Figuring out what to do with an extra $28 million in tax income is a good problem for a state to have.

Dom already mentioned this in the Morning News, but here's a little more from the Denver Post:

DENVER—Colorado's legal marijuana market is far exceeding tax expectations, according to a budget proposal released Wednesday by Gov. John Hickenlooper that gives the first official estimate of how much the state expects to make from pot taxes...

The governor predicted sales and excise taxes next fiscal year would produce some $98 million, well above a $70 million annual estimate given to voters when they approved the pot taxes last year. The governor also includes taxes from medical pot, which are subject only to the statewide 2.9 percent sales tax.

It's like Christmas come early—I hope other states are feeling jealous.
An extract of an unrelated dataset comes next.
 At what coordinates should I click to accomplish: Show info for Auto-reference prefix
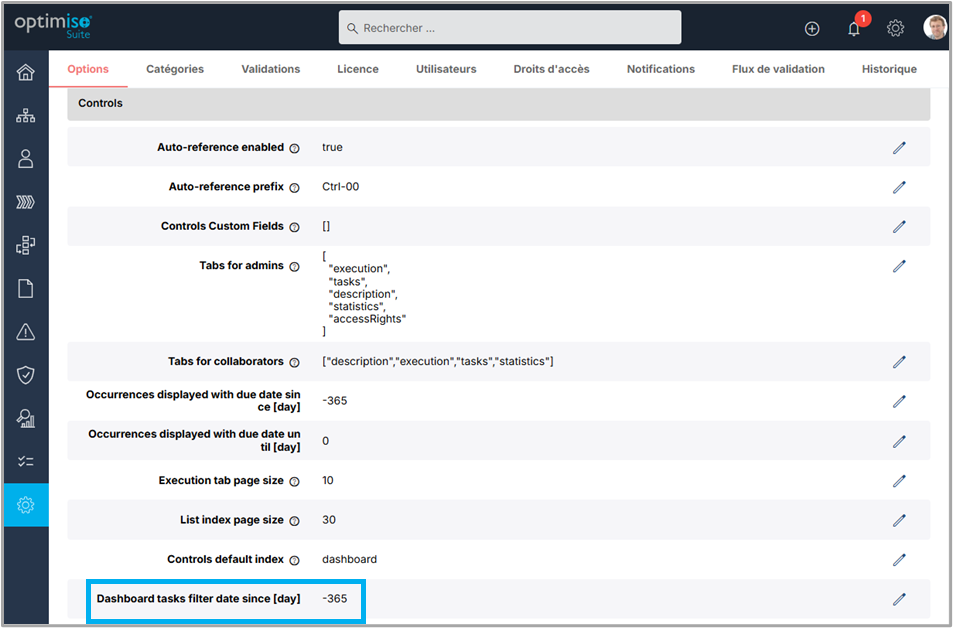[294, 188]
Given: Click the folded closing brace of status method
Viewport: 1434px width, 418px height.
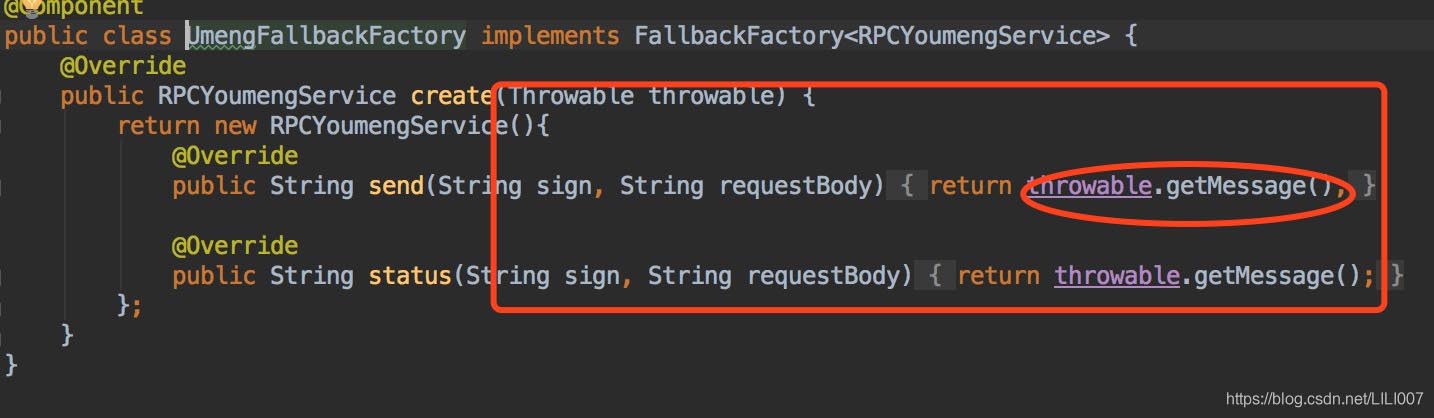Looking at the screenshot, I should [1397, 276].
Governor John Hickenlooper said his priorities for spending the marijuana revenue include youth drug-use prevention, substance-abuse treatment, and public health, plus some presumably one-time costs like a "Drive High, Get a DUI" media campaign. Hopefully, once a few years have passed and people see that the sky hasn't fallen, that kind of marijuana-mitigation spending can be rerouted to more basic state needs.
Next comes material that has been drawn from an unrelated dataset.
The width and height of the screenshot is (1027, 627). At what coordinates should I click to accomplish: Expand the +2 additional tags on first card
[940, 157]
Legislators in Olympia just announced their projections of $190 million in pot-related tax revenue over a four-year period, or an average of $47.5 million per year.

The forecast by the Economic and Revenue Forecast Council showed that $51 million in revenue is expected for the 2015-2017 biennium from marijuana production and sales. An additional $138.5 million is expected for the next two-year budget that ends mid-2019. A little under half of that revenue is expected from excise tax and license fees related to the marijuana market, and the rest is expected to come from retail sales tax and business taxes...

Steve Lerch, the council’s executive director, said that because of concerns over local moratoriums and bans on pot sales and general uncertainty about how the system will work, the council has made assumptions that sales won’t start until June of next year.

Uncertainty, of course, is the name of the game until we actually start selling—two years ago, when there was much more uncertainty about how this would all work, state officials were projecting over $500 million in tax revenue within the first year of legalization and regulation.

You can see a breakdown of how Washington State will spend its pot tax revenue at the ACLU's website (the link is a pdf). Our state's plan includes allocations for health care, drug prevention, and drug education, but also routing money to the general fund to use for whatever's needed.

If our current estimates are wrong, please let them be wrong Colorado-style.